Артонио Гнимани, жандарм королевства Бриза, известный своими усами и непреклонностью, бросился в атаку.
Он беспорядочно размахивал своим bec de corbin[2], яростно бранясь. Любой отдельно взятый удар раскрошил бы каменную стену в пыль, но ни один не попал в цель.
Оппонент — миниатюрная женщина в белых одеяниях с широкими рукавами и ярко-красных просторных шароварах — непринуждённо уклонился от каждого. Её исполненные изящества движения были больше похожи на танец.
Размашистые потуги Артонио Гнимани сравнивались совершенно точно с прыжками беснующегося кабана в лавке стеклодува. Его тяжёлая, грузная фигура в латных доспехах поворачивалась всё медленнее и медленнее.
На очередном витке их продолжающейся уже очень долго битвы женщина, выпорхнув из-под молота, как большая белая бабочка, тонкой ручкой прилепила к чеканной кирасе полоску бумаги.
Не касаясь земли, она отлетела на несколько шагов от большого и неповоротливого мужчины.
Заскрипели латы — тот бросился за ней, во всё горло крича ругательства. Но вдруг полоска, покрытая чёрными письменами, намертво присоединившаяся к железной груди, ослепительно засветилась. Скосив на неё налитые кровью глаза, Артонио Гнимани простонал:
— О, Богиня Света, опять!
Обратившись мощным порывом холодного ветра, бумага рассекла кирасу и всё, что за ней. Брызнула кровь — новый красный росчерк окрасил пол.
Грузно осев на пол, мужчина часто и тяжело задышал. Из уголка полуоткрытого рта наружу потекла розовая слюна.
— Что чужеземцу могло понадобиться в этом священном месте?
Женщина встала перед ним — близко, только руку протяни. Но не стоило себя обманывать, новое движение с его стороны — и она вспорхнёт, как лепесток на ветру, и встанет в безопасности чуть дальше.

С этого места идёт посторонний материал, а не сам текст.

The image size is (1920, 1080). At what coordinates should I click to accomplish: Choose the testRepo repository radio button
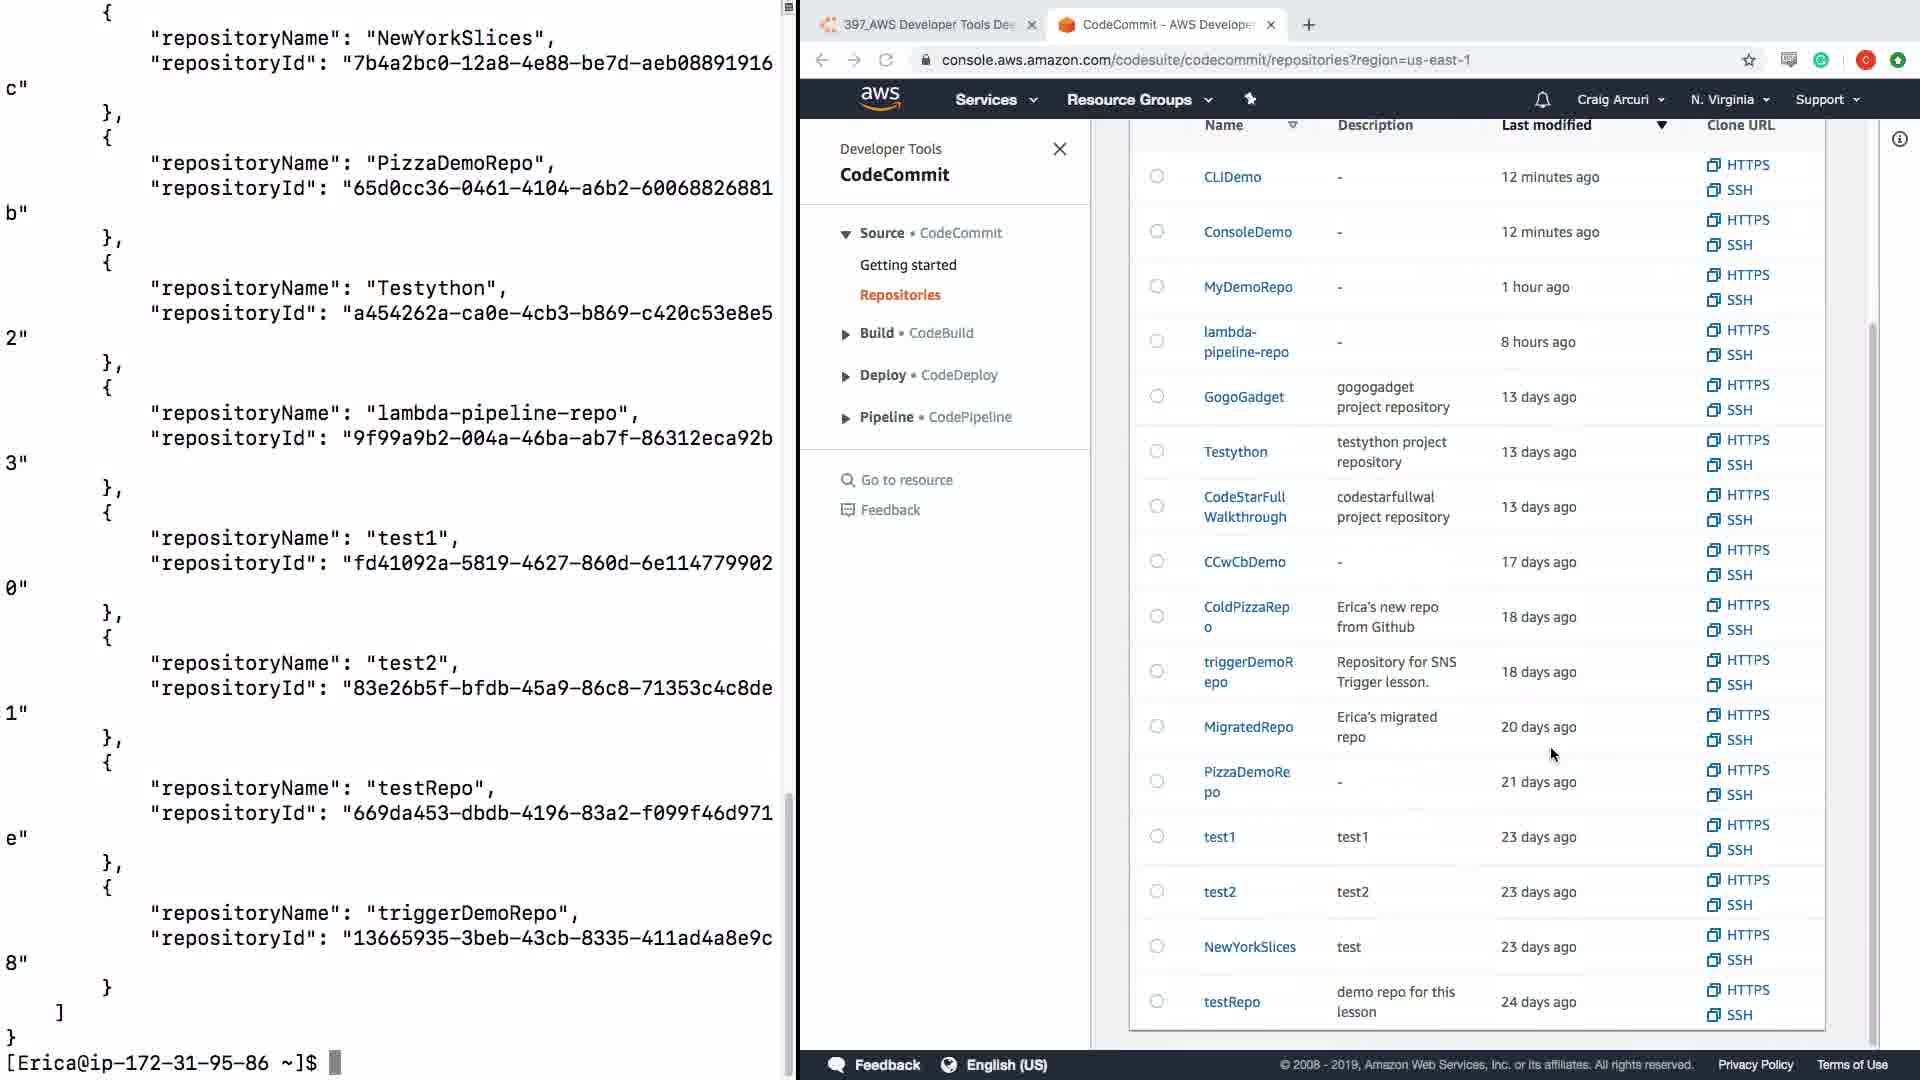tap(1157, 1001)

— Одна птичка нашептала мне о том, что здесь выращивают растение, способное излечить от любого яда.
Артонио Гнимани попытался подняться, опираясь на молот, как на костыль. Не удалось, и оружие выпало из ослабевших рук.
— Так вот зачем ты здесь, — в голосе женщины смешивались отвращение и пренебрежение. — Зачем тебе оно?
— Suum cuique, — просто ответил он, а когда осознал, что его вряд ли поймут, объяснил: — Каждому своё.
— Значит, нажива. Как и все до тебя, ты решил, что сможешь нажиться на драгоценных целебных травах, и явился в это святилище, чтобы их выкрасть.
— Девочка, я мало что смыслю в нравах этой страны, — он улыбнулся кровавым ртом. Края раны на губах отвратительно растянулись. — Но мне кажется, что воры не ломятся в главные работы и не убивают всех, кто встаёт у них на пути.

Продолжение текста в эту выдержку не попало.